The glorious red hair that runs in my family bypassed me, but I have traces of the quick temper. I said, ‘Mount Auburn Hospital, I presume. Not Mount Auburn Cemetery.' Civility kicked in, as did loyalty to Rita, whose view of this pompous SOB was different from mine. ‘Sorry,' I said. ‘Do you want a ride to the ER?'
‘I have my Lexus,' he said. Typical! Since Quinn owned only one vehicle, a simple ‘I have my car' would've been unambiguous. If fate presented my husband, Steve, with a Rolls, he'd call it ‘my car'. Actually, Steve would be so embarrassed by the evidence of conspicuous consumption that he'd get rid of the Rolls before he had time to call it anything.
Without saying goodbye to either Rita or me, Quinn left.
‘Do we need to check Willie out?' I asked. ‘His paw?'
‘That was the first thing I did. Quinn felt slighted. But Willie is fine.'
‘Steve can take a look later. Come in. If you don't mind . . .'
‘ . . . dog hair,' she said.
‘Everyone's shedding. I'm not exactly grooming. I'm just doing preventive housework. Kimi and Sammy. The other dogs are with Steve.'
The kitchen was less hairy than you might expect, mainly because I'd been taking breaks to vacuum up undercoat. I shoved the grooming table out of the way, stowed the forced-air dryer and the Dyson canister vac under it, gave the dogs free run of the kitchen, and started making coffee.

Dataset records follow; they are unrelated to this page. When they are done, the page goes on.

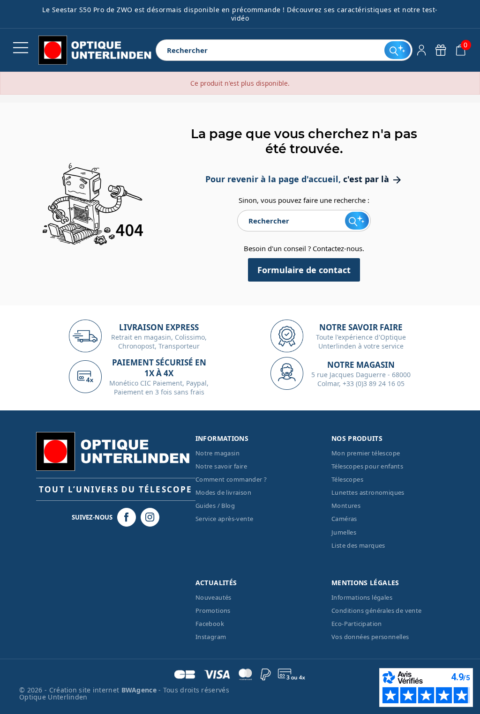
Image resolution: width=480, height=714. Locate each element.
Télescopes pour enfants (367, 466)
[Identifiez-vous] (421, 50)
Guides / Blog (215, 505)
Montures (345, 505)
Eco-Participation (356, 623)
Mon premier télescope (365, 453)
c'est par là (373, 179)
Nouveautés (213, 597)
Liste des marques (358, 545)
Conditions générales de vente (376, 610)
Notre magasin (217, 453)
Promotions (213, 610)
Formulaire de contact (304, 269)
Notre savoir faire (221, 466)
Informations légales (361, 597)
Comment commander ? (231, 479)
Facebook (209, 623)
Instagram (210, 636)
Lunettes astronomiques (368, 492)
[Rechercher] (397, 50)
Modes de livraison (223, 492)
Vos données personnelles (370, 636)
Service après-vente (224, 518)
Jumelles (343, 532)
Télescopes (347, 479)
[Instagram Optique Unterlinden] (150, 517)
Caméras (344, 518)
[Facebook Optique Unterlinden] (126, 517)
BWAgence (140, 689)
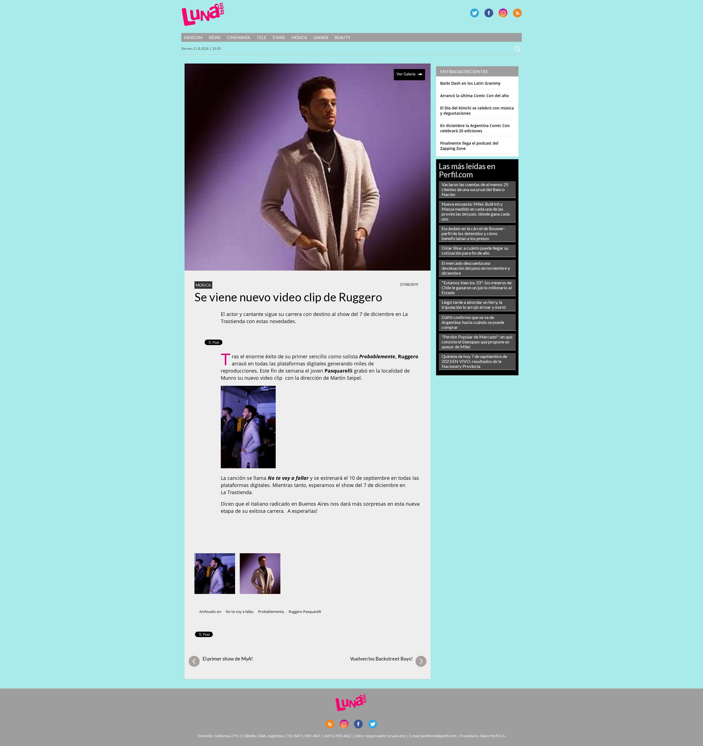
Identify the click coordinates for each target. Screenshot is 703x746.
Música (299, 37)
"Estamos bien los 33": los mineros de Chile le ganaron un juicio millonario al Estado (477, 287)
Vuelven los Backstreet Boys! (381, 659)
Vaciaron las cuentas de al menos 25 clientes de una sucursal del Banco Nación (475, 189)
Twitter (474, 13)
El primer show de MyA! (227, 659)
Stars (279, 37)
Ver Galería (406, 73)
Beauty (342, 37)
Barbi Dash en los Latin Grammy (470, 83)
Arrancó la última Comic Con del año (474, 95)
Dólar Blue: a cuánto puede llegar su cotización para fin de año (475, 250)
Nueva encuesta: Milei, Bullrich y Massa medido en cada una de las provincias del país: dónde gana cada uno (476, 211)
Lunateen (203, 14)
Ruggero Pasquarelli (305, 611)
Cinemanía (238, 37)
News (215, 37)
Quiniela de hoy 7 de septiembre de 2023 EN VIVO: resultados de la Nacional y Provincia (474, 361)
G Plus (503, 13)
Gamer (320, 37)
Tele (261, 37)
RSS (517, 13)
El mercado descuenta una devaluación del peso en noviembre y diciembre (476, 268)
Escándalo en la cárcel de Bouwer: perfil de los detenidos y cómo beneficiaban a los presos (473, 233)
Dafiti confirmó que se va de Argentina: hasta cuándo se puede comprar (473, 322)
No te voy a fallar (239, 611)
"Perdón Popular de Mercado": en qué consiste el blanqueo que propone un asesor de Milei (477, 341)
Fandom (193, 37)
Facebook (488, 13)
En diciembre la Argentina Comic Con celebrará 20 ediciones (475, 128)
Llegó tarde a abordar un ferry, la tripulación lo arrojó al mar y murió (474, 304)
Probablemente (271, 611)
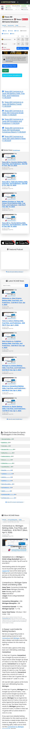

‘I keep reminding myself that Quinn is in good therapy,' said Rita, for whom psychotherapy is a religious vocation. From her priestly viewpoint, those fifty-minute hours are sacred rites. She believes in the power of her chosen form of prayer. For once, I refrained from saying anything about dog worship, the Sacred Animal, God's woofing, furry proof of celestial design and thus of boundless, bounding, leaping, panting love in this otherwise bleak universe; nor did I point out the mundane and obvious, namely that Quinn's accusation against a representative of the above mentioned Sacred Animal was a sign of bad character. And if the particular representative, Willie, had never liked Quinn? Well, Willie's dislike had been a premonitory sign of Quinn's deficiencies as a human being, hadn't it? But I was married, and Rita was once again without a human partner, or so I suspected. Consequently, I kept my beliefs and opinions to myself and let Kimi and Sammy minister to Rita. Kimi, who is preternaturally sensitive, licked Rita's hands as if they were ailing puppies, and Sammy put on a distracting show by dropping to the floor at Rita's feet, rolling onto his back, displaying his white tummy, and foolishly waving his big paws in the air.